DSP Filter application

Hi, I am trying to use the filt(f, x[, si]) function from the DSP.jl module.

My raw data looks like this:

unfiltered1920×1080 51.7 KB

On this data I apply a lowpass filter:

df.data_raw  # my raw data
w0 = 1/120 # cutoff frequency
df.data_lp= filt(digitalfilter(Lowpass(w0, fs=1/5), Butterworth(4)), df.data_raw )

The filtered data now looks like this:

filtered1920×1080 59.6 KB

Now my problem is that the filter assumes a step between the beginning and the first value of my data_raw vector. This results in a slowly rising line right in the beginning of the filtered data. I have tried using the si argument to define the initial filter value. Unfortunately it resulted in an error:

w0 = 1/120
df.data_lp = filt(digitalfilter(Lowpass(w0, fs=1/5), Butterworth(4)), df.data_raw, [df.data_raw[1]])

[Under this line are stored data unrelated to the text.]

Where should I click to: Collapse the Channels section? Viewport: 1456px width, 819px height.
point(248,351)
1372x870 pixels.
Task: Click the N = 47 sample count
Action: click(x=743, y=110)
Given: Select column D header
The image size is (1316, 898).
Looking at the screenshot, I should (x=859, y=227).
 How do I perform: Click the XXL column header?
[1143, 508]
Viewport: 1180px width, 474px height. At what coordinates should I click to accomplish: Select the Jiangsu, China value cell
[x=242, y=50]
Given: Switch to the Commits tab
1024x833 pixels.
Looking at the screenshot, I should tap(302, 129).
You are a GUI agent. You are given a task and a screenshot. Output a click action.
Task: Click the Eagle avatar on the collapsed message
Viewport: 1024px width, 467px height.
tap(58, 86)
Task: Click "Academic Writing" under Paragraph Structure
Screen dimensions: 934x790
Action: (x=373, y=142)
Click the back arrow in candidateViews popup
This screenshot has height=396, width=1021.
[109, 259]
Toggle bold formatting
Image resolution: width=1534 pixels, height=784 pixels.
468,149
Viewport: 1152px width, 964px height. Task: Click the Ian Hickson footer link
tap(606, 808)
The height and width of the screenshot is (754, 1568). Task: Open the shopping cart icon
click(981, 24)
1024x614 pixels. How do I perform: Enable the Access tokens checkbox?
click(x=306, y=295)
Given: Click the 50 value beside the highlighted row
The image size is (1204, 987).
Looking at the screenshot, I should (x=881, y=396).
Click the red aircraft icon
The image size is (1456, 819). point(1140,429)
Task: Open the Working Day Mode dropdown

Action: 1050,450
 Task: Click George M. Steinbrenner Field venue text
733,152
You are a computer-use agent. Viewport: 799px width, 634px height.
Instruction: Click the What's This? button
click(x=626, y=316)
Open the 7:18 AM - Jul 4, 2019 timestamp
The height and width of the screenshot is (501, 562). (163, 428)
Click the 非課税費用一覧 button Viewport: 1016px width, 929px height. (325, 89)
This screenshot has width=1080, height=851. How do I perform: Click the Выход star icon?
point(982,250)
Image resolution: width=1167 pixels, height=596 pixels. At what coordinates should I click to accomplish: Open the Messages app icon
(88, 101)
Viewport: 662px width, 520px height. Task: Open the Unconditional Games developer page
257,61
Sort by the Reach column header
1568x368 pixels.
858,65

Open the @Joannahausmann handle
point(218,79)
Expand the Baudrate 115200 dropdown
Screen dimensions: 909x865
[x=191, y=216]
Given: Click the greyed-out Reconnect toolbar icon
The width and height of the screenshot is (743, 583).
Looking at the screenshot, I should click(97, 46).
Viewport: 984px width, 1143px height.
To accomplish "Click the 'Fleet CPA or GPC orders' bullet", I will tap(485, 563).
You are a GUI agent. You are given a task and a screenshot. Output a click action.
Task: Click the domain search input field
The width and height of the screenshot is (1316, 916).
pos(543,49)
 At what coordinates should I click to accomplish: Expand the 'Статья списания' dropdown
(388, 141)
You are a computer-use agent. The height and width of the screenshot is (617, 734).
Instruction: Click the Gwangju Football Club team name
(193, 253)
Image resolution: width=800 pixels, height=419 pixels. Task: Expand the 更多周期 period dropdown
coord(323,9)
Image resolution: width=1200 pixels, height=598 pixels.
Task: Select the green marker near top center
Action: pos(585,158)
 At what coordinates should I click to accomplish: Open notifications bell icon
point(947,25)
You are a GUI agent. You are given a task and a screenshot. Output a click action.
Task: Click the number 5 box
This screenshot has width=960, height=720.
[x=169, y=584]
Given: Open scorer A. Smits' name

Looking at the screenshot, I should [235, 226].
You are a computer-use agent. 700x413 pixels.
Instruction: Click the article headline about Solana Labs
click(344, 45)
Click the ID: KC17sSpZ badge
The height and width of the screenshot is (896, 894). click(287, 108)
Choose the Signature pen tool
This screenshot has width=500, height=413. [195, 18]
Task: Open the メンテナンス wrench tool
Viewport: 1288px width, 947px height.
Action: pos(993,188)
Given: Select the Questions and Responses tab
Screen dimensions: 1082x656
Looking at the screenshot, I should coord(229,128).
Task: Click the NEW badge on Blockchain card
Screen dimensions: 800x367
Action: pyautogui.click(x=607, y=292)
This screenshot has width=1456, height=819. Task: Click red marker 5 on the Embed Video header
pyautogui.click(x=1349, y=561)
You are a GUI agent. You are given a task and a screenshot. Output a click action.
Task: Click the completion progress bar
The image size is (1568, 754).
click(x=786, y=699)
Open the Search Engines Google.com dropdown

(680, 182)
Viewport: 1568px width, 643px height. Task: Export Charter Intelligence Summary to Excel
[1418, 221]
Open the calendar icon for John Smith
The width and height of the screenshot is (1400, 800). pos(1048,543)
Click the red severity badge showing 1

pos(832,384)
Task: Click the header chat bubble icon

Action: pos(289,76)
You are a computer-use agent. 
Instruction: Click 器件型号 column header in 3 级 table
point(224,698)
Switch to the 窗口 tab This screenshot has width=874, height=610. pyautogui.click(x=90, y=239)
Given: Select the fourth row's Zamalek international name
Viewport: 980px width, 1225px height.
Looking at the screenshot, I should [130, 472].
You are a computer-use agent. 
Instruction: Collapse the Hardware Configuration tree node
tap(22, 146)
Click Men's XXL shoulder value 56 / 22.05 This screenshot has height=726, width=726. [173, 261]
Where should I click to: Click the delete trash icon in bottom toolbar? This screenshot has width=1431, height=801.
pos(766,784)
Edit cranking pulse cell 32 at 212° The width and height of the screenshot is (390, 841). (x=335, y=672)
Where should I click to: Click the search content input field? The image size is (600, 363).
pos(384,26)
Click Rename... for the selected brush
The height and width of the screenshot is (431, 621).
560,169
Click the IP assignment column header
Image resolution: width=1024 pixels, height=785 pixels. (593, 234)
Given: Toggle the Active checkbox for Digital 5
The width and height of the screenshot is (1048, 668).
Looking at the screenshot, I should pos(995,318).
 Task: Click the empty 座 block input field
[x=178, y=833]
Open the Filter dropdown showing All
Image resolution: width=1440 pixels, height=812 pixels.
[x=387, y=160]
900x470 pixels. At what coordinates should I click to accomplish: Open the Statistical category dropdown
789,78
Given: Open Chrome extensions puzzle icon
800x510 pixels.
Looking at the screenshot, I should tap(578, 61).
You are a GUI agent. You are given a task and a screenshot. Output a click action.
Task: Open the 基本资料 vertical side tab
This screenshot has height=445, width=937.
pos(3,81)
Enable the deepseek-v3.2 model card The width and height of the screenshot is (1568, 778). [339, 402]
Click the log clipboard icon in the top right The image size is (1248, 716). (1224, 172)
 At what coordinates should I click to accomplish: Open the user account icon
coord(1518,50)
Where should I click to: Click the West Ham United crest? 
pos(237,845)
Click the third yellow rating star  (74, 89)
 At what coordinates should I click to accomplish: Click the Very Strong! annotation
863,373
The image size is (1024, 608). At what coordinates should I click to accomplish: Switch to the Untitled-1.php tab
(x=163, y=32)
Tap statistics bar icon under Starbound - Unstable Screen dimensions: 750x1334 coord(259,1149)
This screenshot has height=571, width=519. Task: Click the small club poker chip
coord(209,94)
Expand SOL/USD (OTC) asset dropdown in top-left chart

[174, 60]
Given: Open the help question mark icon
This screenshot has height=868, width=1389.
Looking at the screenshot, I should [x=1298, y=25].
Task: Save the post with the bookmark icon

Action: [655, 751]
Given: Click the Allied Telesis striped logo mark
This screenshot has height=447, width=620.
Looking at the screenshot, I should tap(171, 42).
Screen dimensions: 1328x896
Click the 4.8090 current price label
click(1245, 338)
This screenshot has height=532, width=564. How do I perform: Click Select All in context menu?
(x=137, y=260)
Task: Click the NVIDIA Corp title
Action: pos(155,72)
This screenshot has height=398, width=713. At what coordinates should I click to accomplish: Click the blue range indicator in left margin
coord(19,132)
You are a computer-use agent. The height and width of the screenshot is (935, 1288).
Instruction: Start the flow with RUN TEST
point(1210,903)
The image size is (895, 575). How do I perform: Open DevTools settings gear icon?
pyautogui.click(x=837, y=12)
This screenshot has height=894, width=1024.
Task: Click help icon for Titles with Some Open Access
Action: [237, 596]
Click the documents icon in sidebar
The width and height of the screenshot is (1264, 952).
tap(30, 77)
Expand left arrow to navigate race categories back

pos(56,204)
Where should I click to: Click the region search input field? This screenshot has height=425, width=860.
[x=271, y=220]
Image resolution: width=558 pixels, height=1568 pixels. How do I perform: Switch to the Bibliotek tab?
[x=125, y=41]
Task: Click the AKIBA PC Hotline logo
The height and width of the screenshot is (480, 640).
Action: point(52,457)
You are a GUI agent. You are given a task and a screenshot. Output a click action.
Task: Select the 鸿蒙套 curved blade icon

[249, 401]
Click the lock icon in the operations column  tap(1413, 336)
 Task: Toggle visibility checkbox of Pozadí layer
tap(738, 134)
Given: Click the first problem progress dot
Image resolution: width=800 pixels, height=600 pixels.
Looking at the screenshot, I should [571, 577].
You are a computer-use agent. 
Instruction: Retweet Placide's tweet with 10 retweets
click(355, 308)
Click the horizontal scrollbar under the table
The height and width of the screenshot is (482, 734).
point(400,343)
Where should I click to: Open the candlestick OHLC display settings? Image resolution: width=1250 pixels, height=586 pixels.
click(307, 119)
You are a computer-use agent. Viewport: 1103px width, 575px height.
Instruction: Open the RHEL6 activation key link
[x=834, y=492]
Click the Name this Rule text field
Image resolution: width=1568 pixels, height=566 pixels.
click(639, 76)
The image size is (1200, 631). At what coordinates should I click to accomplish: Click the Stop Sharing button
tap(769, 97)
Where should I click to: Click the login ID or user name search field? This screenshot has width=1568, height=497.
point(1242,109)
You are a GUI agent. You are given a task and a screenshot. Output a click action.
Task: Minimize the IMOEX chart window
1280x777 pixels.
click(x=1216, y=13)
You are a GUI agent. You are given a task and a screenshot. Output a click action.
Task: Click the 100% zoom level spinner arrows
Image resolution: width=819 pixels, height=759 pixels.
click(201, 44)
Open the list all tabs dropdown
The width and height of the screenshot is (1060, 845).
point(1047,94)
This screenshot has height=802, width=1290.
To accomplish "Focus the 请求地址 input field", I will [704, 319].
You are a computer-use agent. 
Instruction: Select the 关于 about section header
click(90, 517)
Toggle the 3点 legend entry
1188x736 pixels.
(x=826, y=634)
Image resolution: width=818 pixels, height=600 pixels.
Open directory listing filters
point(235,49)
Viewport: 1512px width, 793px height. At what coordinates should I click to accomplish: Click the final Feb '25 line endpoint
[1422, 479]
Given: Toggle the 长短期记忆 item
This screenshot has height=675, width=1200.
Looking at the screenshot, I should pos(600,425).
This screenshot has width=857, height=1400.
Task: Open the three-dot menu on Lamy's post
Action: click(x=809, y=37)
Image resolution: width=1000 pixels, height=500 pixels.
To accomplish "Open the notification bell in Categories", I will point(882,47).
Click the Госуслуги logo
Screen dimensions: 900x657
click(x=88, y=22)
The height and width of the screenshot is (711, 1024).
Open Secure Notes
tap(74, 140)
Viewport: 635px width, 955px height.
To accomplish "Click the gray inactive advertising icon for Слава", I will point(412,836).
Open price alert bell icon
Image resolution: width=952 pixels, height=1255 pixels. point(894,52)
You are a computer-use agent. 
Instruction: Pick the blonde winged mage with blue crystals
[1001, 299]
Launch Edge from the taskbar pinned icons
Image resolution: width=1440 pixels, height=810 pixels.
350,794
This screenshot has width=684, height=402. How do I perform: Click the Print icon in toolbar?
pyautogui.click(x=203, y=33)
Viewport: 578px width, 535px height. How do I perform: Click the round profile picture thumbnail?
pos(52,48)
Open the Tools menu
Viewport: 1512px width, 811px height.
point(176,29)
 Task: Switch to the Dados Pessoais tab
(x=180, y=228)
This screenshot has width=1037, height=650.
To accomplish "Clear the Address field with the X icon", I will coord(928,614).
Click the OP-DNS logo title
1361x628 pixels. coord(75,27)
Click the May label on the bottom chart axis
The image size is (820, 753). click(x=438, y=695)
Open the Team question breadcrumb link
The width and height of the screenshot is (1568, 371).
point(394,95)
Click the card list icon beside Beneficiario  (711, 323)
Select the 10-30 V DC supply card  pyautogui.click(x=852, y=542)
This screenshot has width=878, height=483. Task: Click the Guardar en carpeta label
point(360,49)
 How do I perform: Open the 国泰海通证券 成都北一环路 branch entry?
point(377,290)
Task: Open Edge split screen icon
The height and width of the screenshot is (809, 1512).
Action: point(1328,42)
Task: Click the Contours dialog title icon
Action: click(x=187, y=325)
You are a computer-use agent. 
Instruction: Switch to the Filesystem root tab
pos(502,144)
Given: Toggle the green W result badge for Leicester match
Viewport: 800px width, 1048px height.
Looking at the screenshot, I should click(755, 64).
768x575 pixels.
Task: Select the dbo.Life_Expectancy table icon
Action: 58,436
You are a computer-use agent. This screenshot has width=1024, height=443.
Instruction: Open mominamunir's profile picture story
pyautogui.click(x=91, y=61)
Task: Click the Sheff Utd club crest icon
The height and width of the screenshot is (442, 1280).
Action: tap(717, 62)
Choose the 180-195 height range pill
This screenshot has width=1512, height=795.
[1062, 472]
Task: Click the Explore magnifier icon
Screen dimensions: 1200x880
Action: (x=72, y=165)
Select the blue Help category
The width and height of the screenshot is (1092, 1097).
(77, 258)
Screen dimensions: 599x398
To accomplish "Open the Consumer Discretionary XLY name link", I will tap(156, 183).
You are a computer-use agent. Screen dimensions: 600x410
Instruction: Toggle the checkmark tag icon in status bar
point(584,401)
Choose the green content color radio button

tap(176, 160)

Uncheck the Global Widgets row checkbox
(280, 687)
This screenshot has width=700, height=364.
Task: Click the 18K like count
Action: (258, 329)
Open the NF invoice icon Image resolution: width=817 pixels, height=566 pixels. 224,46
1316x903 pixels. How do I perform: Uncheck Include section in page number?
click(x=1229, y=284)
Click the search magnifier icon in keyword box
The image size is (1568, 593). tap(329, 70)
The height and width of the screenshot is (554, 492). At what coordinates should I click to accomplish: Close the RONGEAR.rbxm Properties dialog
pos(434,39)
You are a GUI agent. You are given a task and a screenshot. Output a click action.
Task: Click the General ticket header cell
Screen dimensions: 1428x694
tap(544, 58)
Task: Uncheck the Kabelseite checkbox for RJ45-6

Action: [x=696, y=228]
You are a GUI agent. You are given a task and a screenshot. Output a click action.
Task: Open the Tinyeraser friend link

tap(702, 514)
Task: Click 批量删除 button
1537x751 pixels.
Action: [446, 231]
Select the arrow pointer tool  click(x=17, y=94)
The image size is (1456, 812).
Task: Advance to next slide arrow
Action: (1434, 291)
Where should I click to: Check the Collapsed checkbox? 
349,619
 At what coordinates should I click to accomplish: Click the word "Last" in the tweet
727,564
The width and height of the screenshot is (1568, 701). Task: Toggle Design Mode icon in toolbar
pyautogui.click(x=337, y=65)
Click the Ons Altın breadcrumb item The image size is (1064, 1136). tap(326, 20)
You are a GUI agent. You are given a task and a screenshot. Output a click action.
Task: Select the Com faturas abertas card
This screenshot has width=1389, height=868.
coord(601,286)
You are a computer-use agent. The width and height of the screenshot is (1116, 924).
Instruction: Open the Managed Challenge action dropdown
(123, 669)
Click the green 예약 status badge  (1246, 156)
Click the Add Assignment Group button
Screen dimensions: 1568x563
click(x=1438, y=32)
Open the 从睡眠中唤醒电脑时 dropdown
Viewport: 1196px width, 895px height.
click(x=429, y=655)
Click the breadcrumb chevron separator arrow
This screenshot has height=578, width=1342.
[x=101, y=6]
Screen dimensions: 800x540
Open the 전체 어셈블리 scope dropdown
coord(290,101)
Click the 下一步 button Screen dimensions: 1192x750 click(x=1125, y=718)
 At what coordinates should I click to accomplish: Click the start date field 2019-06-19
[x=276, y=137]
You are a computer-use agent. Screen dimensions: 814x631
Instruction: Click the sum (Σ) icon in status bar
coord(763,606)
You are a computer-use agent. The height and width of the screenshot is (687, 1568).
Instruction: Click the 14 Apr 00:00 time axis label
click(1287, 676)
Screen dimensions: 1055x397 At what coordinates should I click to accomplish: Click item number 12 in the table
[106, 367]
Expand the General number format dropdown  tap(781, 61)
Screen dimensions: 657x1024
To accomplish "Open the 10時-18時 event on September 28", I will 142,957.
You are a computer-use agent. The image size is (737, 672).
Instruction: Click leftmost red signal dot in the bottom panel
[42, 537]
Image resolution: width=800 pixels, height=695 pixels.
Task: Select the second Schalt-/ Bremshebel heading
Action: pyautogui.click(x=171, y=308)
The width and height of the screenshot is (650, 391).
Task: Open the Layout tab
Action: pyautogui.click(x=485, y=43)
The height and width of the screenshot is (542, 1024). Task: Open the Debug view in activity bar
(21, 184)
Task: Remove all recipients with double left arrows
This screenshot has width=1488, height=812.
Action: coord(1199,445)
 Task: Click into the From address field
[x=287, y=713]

MethodError: no method matching filt(::DSP.Filters.ZeroPoleGain{Complex{Float64},Complex{Float64},Float64}, ::Array{Float64,1}, ::Array{Float64,1})

Closest candidates are:

filt(!Matched::Union{Number, AbstractArray{T,1} where T}, ::Union{Number, AbstractArray{T,1} where T}, ::AbstractArray{T,N} where N) where T at C:\Users\roble\.julia\packages\DSP\q9iEF\src\dspbase.jl:16

filt(!Matched::Union{Number, AbstractArray{T,1} where T}, ::Union{Number, AbstractArray{T,1} where T}, ::AbstractArray{T,N} where N, !Matched::AbstractArray{S,N} where N) where {T, S} at C:\Users\roble\.julia\packages\DSP\q9iEF\src\dspbase.jl:16

filt(!Matched::DSP.Filters.PolynomialRatio, ::Any, ::Any) at C:\Users\roble\.julia\packages\DSP\q9iEF\src\Filters\filt.jl:35

...

Does anyone know how to correctly use the filt function to achieve this?

Many thanks in advance!

Using filtfilt helps for this problem:

using DSP, Plots
t = 1:1000; fs = 1/5; f0 = 1/750   # sampling and cutoff frequencies
rawdata = 500*(exp.(-t/500) .+ 0.1*rand(length(t)))  # noisy input data
data_filt = filtfilt(digitalfilter(Lowpass(f0, fs=fs), Butterworth(4)), rawdata)
plot(rawdata,label="input")
plot!(data_filt, lc=:blue, lw=2,label="filtered using filtfilt")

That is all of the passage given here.